MiR-192-5p regulates the proliferation and apoptosis of cholangiocarcinoma cells by activating MEK/ERK pathway.

Abstract

Cholangiocarcinoma (CCA) is the second most common liver cancer, characterized by late diagnosis and fatal outcome. Although miR-192-5p has been shown to have a vital role in various cancers, its role in CCA is unknown. Here, we investigated the role of miR-192-5p in CCA cell proliferation and apoptosis, and elucidated its potential mechanism of action. The miR-192-5p expression in CCA tissues and cell lines was detected by real-time quantitative reverse transcription-polymerase chain reaction.
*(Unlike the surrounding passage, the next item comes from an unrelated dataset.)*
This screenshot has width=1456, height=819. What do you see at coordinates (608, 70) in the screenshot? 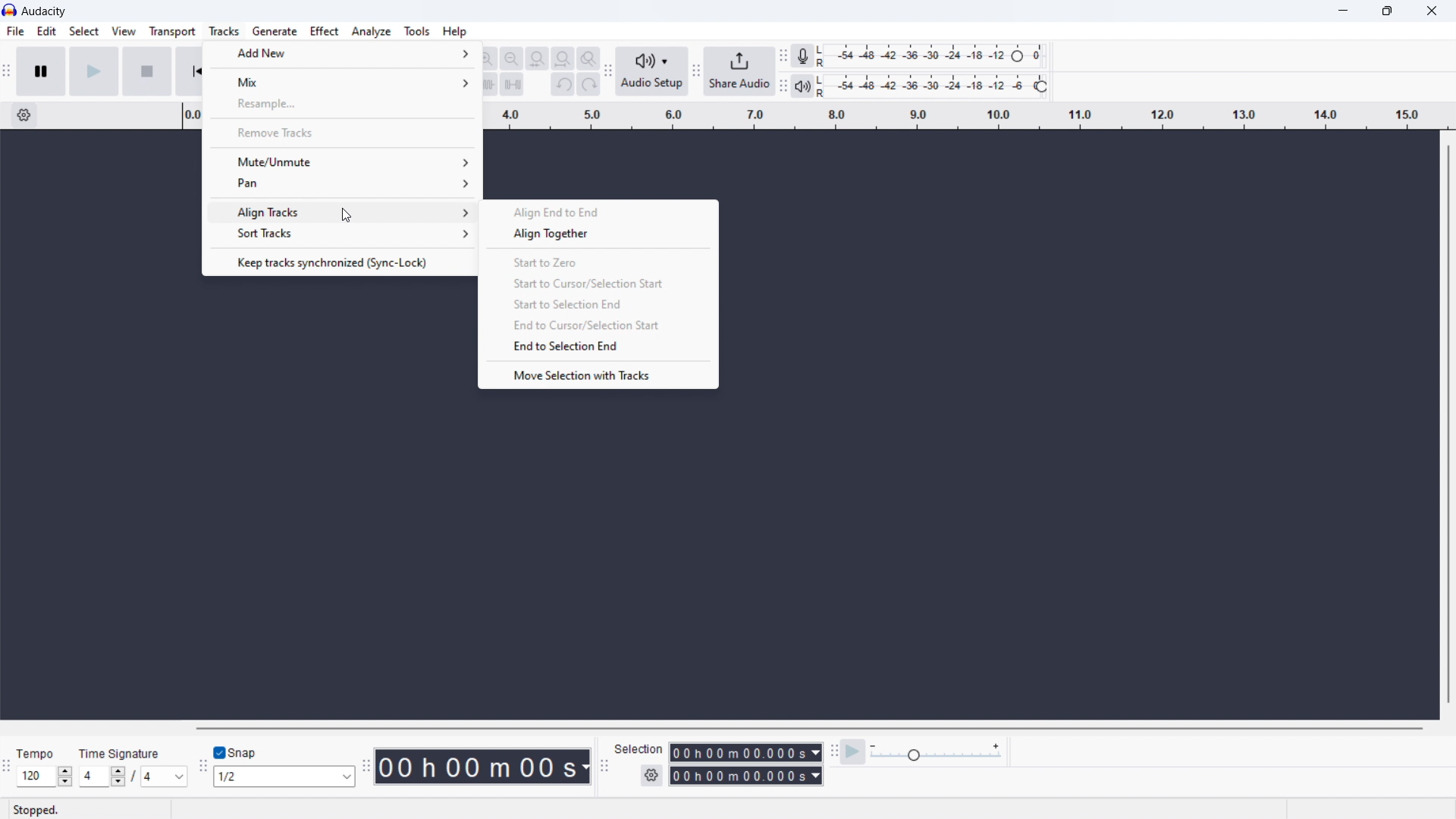
I see `audio setup toolbar` at bounding box center [608, 70].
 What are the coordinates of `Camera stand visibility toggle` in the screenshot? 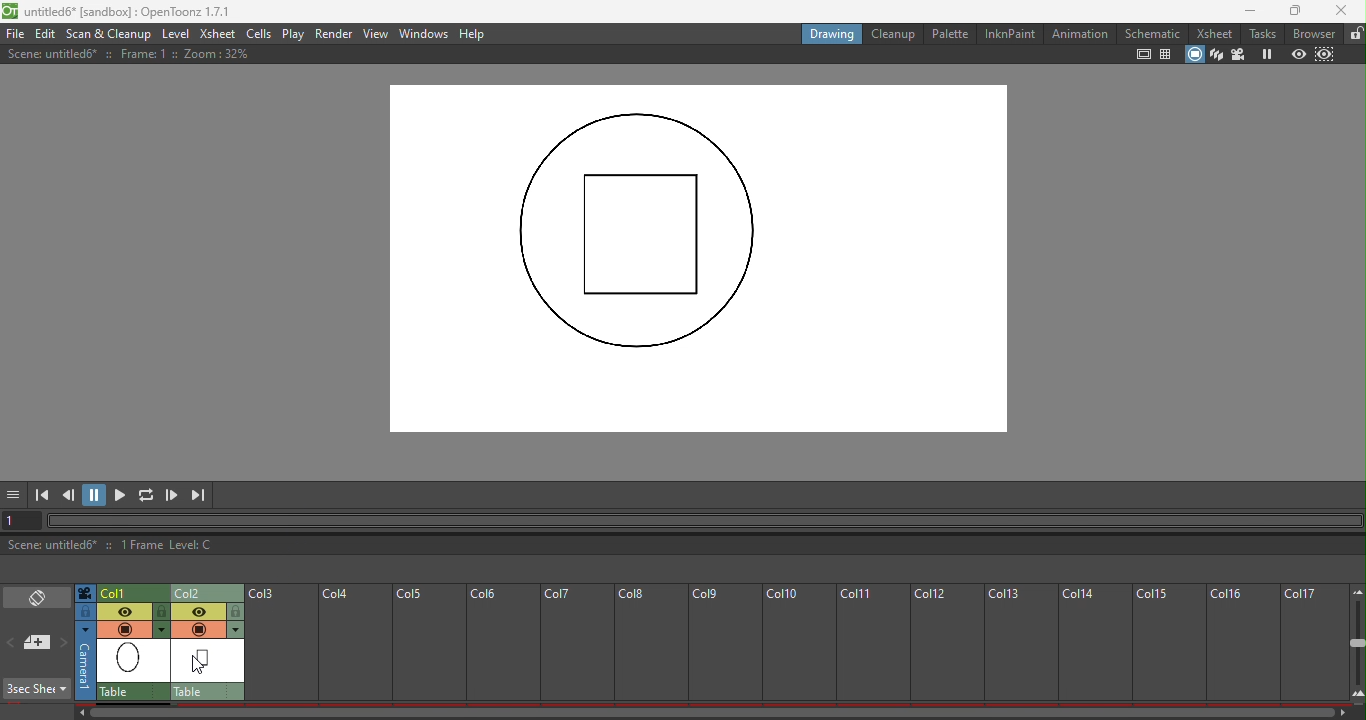 It's located at (124, 629).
Cell proliferation was analyzed using the cell counting Kit-8 and 5-bromodeoxyuridine staining assays, while apoptosis was examined by flow cytometry and the terminal deoxynucleotidyl transferase deoxyuridine triphosphate nick-end labeling assay. Western blot analysis was used to measure the expression of cell proliferation and apoptosis-related proteins, as well as MEK/ERK signaling pathway-related proteins. MiR-192-5p was highly expressed in CCA tissues and cell lines. Overexpression of miR-192-5p significantly promoted CCA proliferation, and inhibited apoptosis. The MEK inhibitor, PD98059, reversed these miR-192-5p-induced effects on MEK/ERK signaling-associated protein expression, proliferation promotion, and apoptosis inhibition in TFK-1 cells. MiR-192-5p promotes proliferation and suppressed apoptosis of CCA cells via the MEK/ERK pathway, which may be a potential therapeutic strategy for CCA treatment.